╔══

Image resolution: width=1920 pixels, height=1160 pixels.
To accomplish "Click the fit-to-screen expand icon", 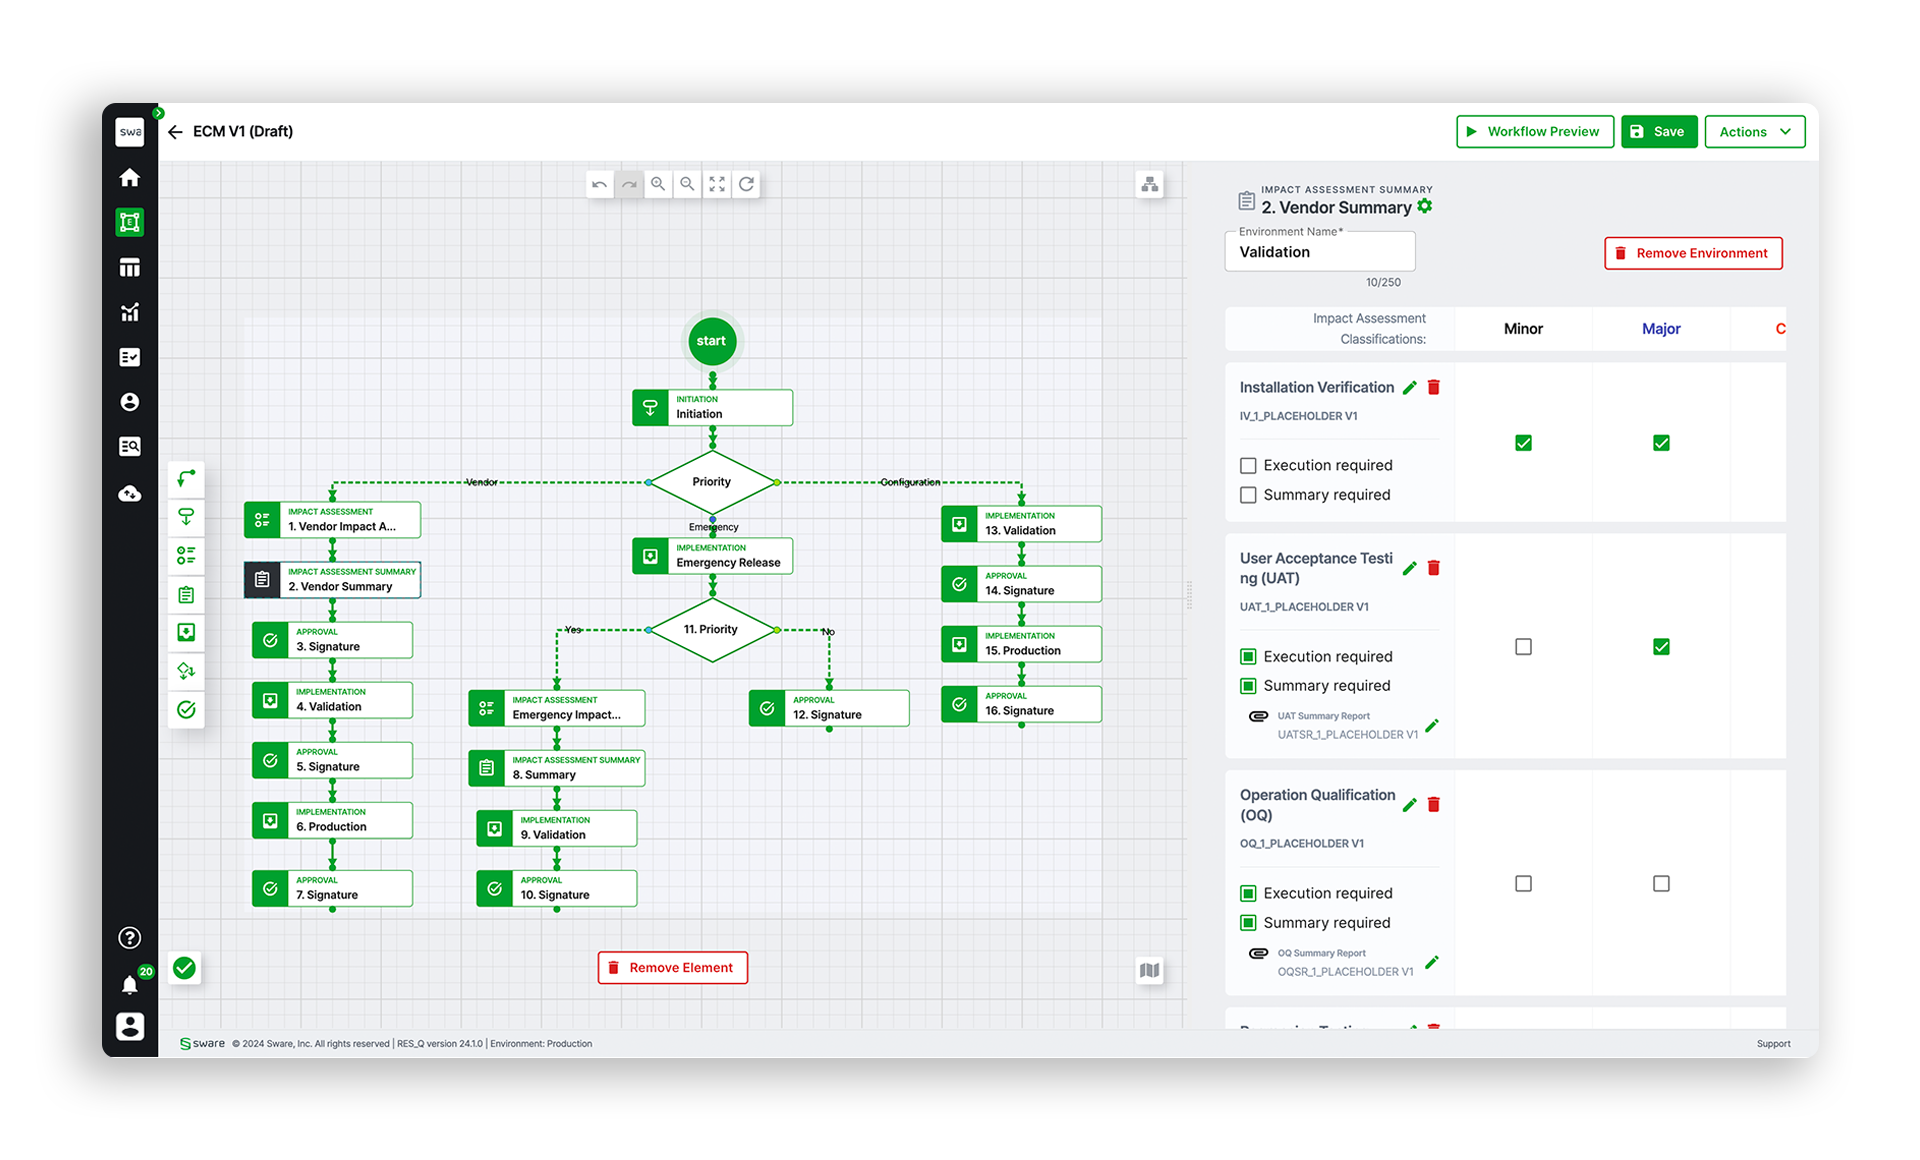I will (717, 184).
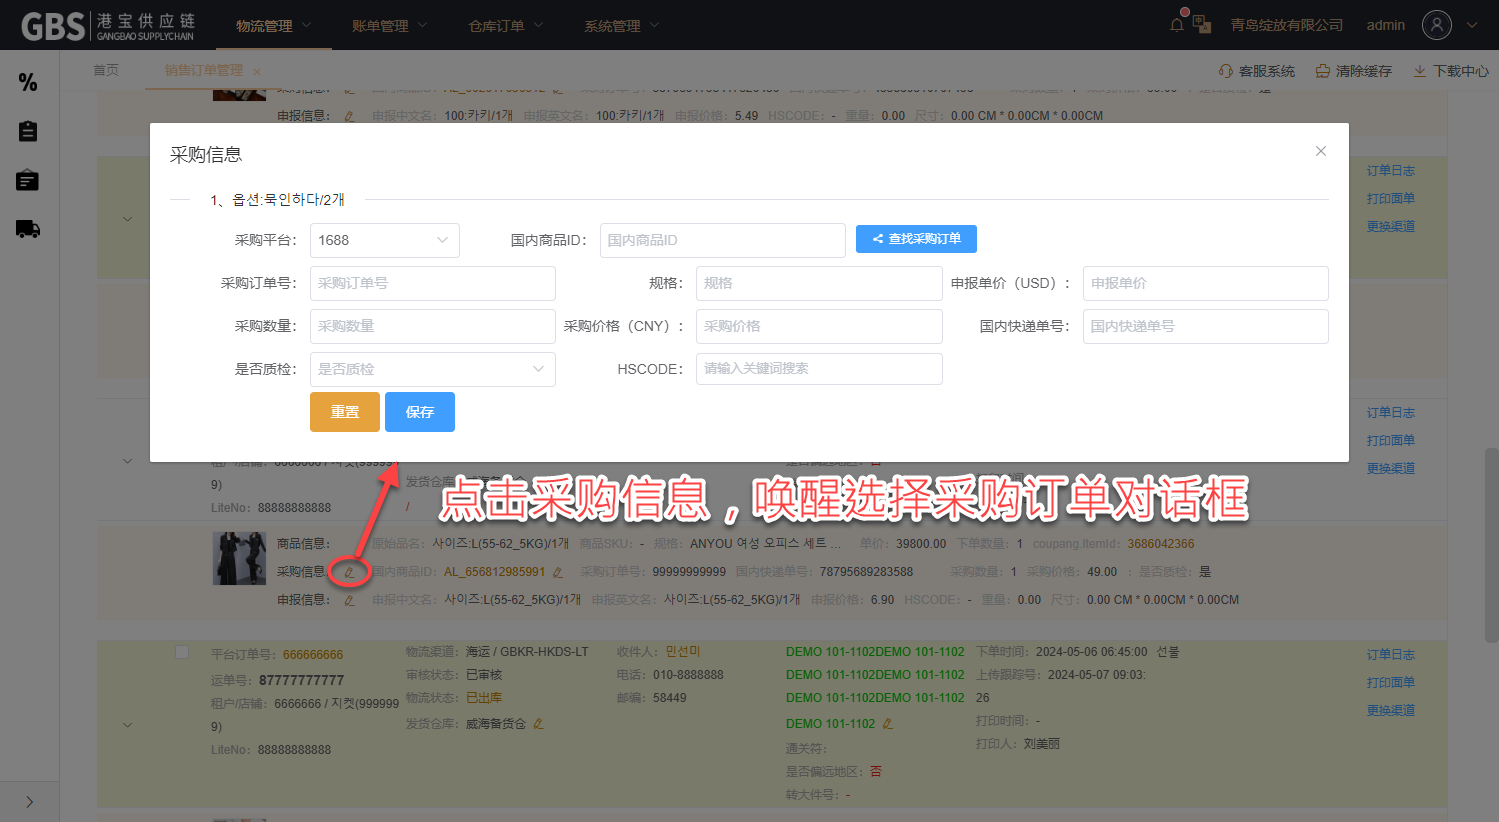Open the 物流管理 menu
The width and height of the screenshot is (1499, 822).
273,26
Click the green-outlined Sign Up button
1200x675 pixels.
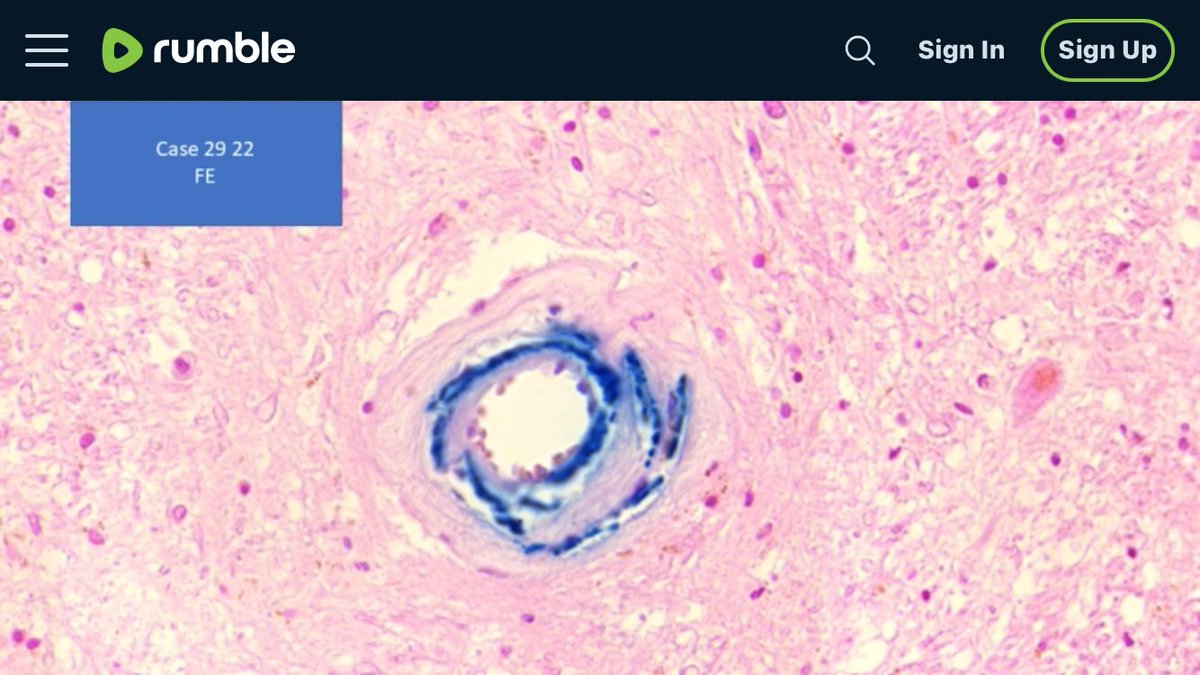[1107, 50]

╚══

[Exercise] Reproduce the lines from the one containing "Click the green-outlined Sign Up button" through the end of the lines above, requests included, and raise every coordinate in the answers by 99. Leave the pictures out.

[Correct output]
Click the green-outlined Sign Up button
1200x675 pixels.
[1206, 149]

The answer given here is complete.